Lex Barber

Breast is best? Fed is Best

The age-old adage ‘breast is best’ still rages on in popularity and is recommended by the NHS and various health and social services throughout the country. Even other Mums can unintentionally pile on the pressure that babies should be breast-fed from the word go, consistently and throughout the nursing period – yet there are healthy alternatives.

Very few people would argue that breast-feeding a baby isn’t the best possible option for a newborn’s nutrition, weight and health, but the reality of the situation is that it just isn’t an option for some new Mums, and for a variety of reasons; mastitis, cancer, insufficient glandular tissue, premature baby, medication intake or breast surgery, amongst others. Some babies even just won’t latch on! And that’s OK. We know lots of mums would love to breastfeed, but have a massive amount of guilt when it doesn't work. Please don't beat yourself up about it. There are alternatives, and they are perfectly acceptable for when breast just won’t do, or to supplement it.

— TASKS —
A. Which national health body does the baby-feeding article name as recommending "breast is best"?
B. Copy the stretch of the baby-feeding article that starts at "Breast is best?" and stops after "are healthy alternatives.".
The listing that comes next has nothing to do with the baby-feeding article.

— MATERIAL PROVIDED —
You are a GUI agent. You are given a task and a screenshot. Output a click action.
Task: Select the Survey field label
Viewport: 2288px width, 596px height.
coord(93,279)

— YOUR RESPONSES —
A. The NHS.

B.
Breast is best? Fed is Best

The age-old adage ‘breast is best’ still rages on in popularity and is recommended by the NHS and various health and social services throughout the country. Even other Mums can unintentionally pile on the pressure that babies should be breast-fed from the word go, consistently and throughout the nursing period – yet there are healthy alternatives.